"He still has more physical ability than any free agent I've ever seen," says Larry Harper, a Seattle Mariners scout who signed Bobby Jr. when Harper was with San Diego. "He's big [6'4" and 180 pounds], he's faster and stronger than his brother, and he has a better arm. But you've got to have the instincts to go along with it. Barry has amazing instincts, but Bobby Jr. never fully developed his."
While his brother draws paychecks on one of the richest contracts in sports, Bobby Jr. scrapes by on his Class A salary. He stays at his parents' home in San Carlos to save on rent and sends money to his wife, Tracie, a real estate agent in Arizona. The couple has two young boys—Braxton, 2, and Bobby III, nine months—and Tracie has a nine-year-old daughter, Katelin, from a previous marriage.
Though Bonds says he gets along with his teammates, he admits to feeling stung by the cynicism of some people who believe the only reason he still has a job in pro ball is his name. "It could be the reason, or it could not," he says. "I have no idea. Either way, I'm here. I don't want a free ride, and anyone who thinks I'm getting one can kiss my ass."
Jack Hiatt, director of player development for the Giants, insists that—if anything—Bobby Jr.'s name has been a hindrance. "It's not his name that has kept him in the game," Hiatt says. "To the contrary, maybe if he didn't have that name, he'd be in the big leagues.
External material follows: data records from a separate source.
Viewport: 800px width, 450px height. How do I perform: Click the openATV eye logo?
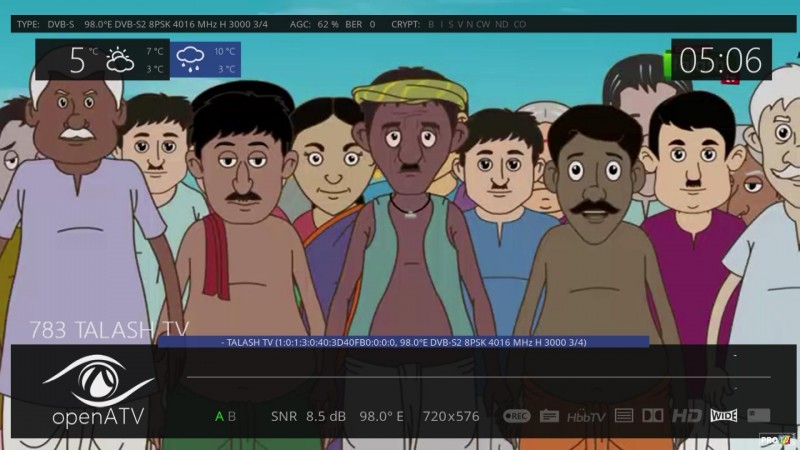(98, 378)
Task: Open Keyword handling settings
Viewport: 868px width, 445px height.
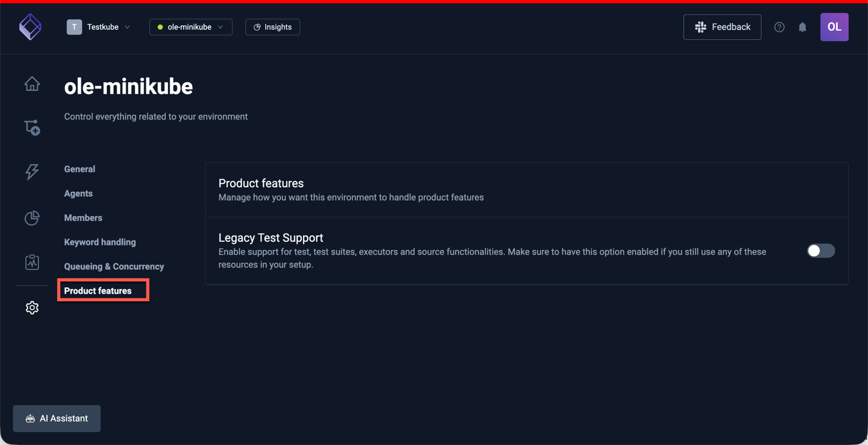Action: 99,242
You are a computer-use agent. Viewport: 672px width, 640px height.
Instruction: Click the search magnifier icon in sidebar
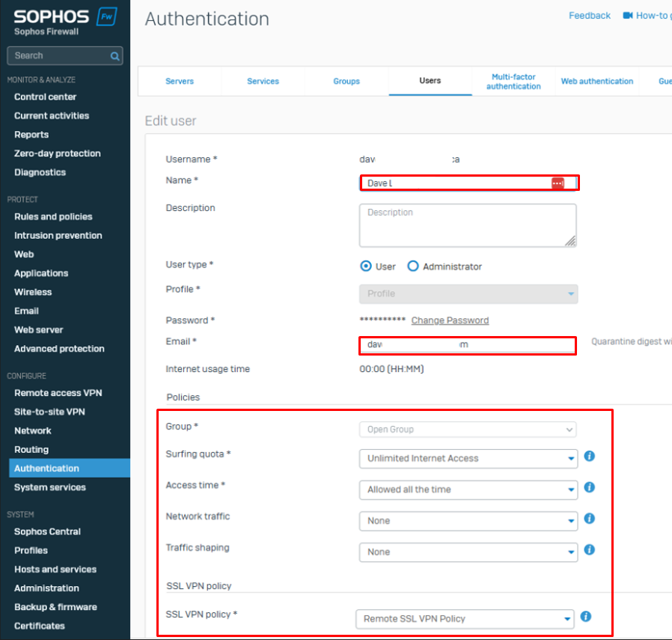pos(114,56)
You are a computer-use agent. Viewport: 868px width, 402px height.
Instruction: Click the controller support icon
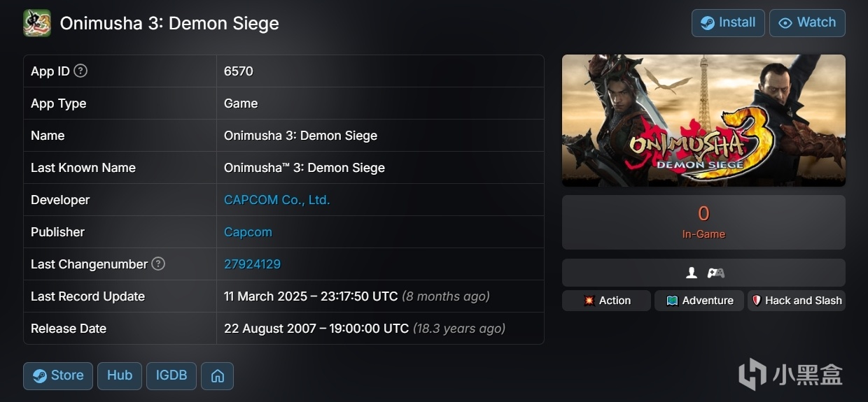pos(715,273)
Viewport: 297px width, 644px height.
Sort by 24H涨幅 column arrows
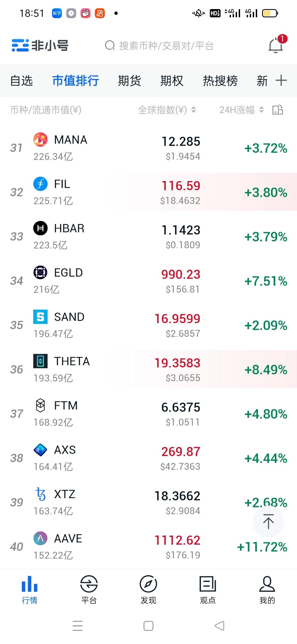[262, 110]
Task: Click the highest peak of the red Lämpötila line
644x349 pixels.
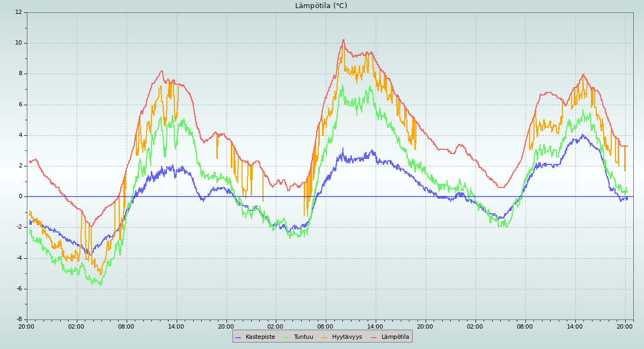Action: (343, 40)
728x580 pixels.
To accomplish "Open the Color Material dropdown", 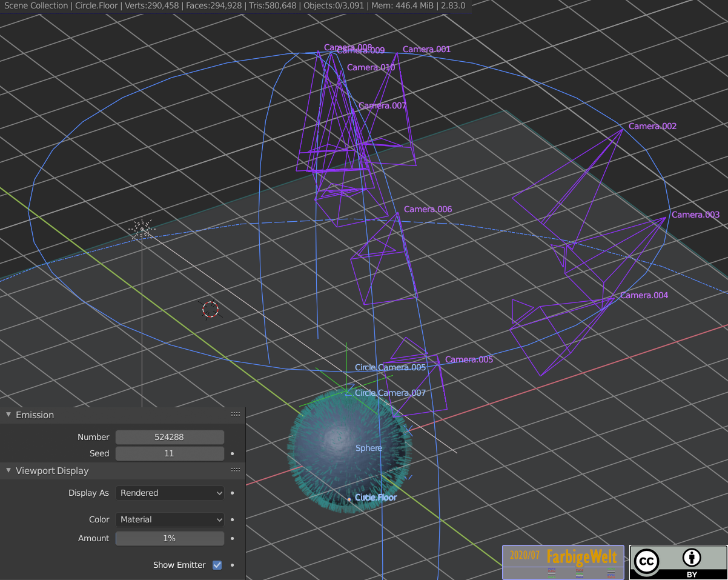I will point(170,519).
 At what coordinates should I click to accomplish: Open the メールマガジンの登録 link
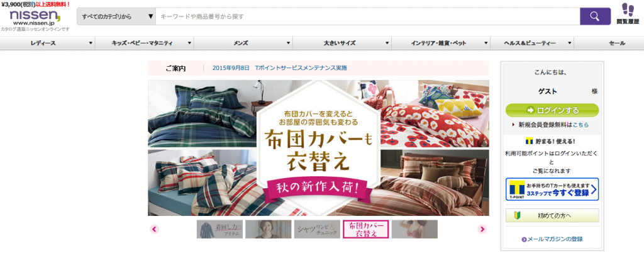point(552,239)
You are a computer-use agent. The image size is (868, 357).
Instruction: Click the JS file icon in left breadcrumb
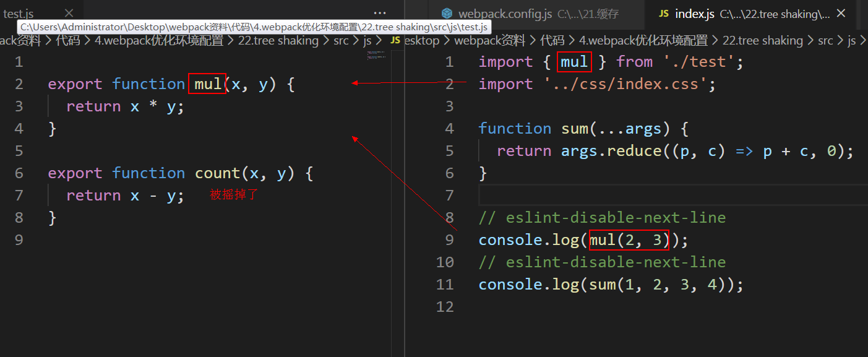pyautogui.click(x=395, y=41)
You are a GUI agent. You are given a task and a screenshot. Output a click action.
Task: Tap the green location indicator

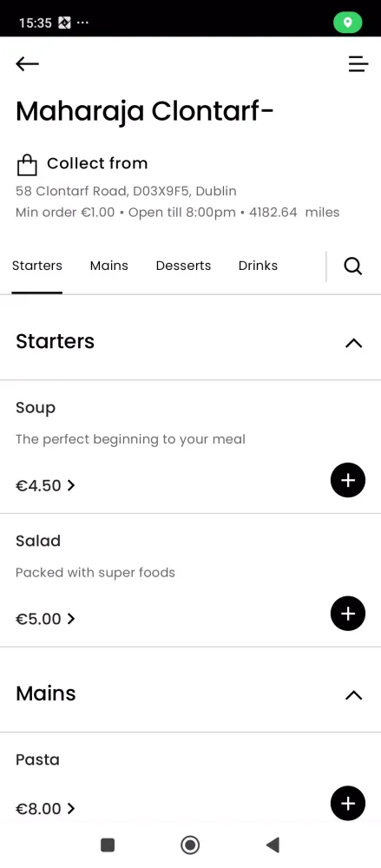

Think about it. He battles the legends of his father and brother every day, and he's doing it right on their doorstep. There are the expectations. The constant catcalls. He's done a great job of handling it, and I'm proud of him."
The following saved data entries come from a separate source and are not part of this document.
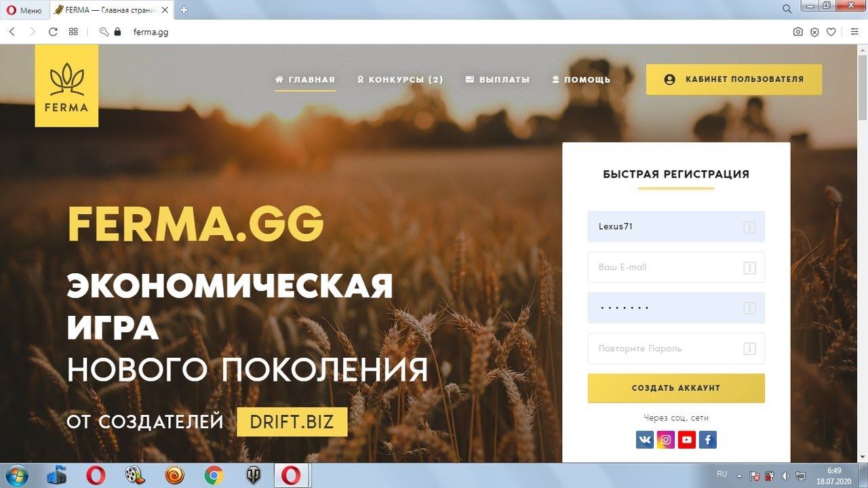Open КАБИНЕТ ПОЛЬЗОВАТЕЛЯ button
This screenshot has width=868, height=488.
(x=734, y=79)
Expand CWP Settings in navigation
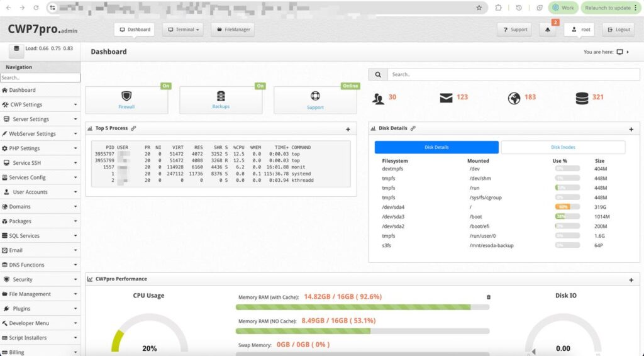 coord(40,104)
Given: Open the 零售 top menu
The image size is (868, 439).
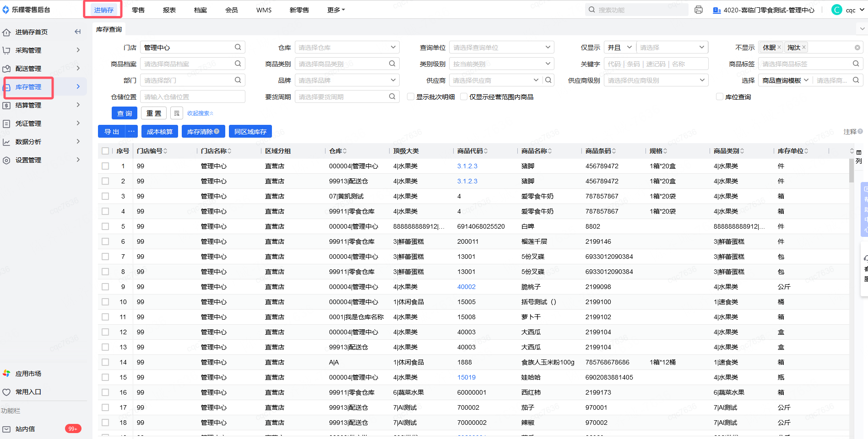Looking at the screenshot, I should tap(138, 10).
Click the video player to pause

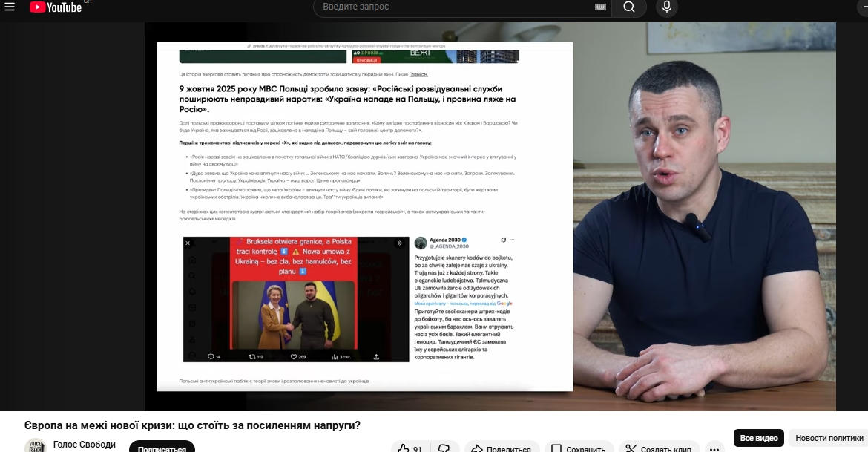click(x=490, y=215)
Bobby Jr. spent the off-season working out with Barry. He says it gave him a valuable insight into what it takes to be a major league star. "He is so disciplined," Bobby Jr. says. "I would have never thought that my brother worked out as hard as he does. You figure, 'Hey, it's the off-season. I've got money. Let's just hang out.' But there he is getting up at 5 a.m. to run. There he is lifting, hitting every day with that fire in his eyes. Watching him is an inspiration. I want to copy those habits and see if they will pay off for me."
But is it too late? Bobby Jr. says his dream is to play in the majors with his brother. He once made a brief stop at Triple A ( Las Vegas) but has ascended no higher. And he remains a long shot in an organization crammed with outfield prospects. Still, expansion is coming, and slots will open up.
"A lot of guys would love to be doing what I do instead of working at McDonald's or 7-Eleven," he says. "I like playing. I like coming out here with the guys and talking mess. It's kind of like being a little kid all over again." Instead of an old fogy running out of time.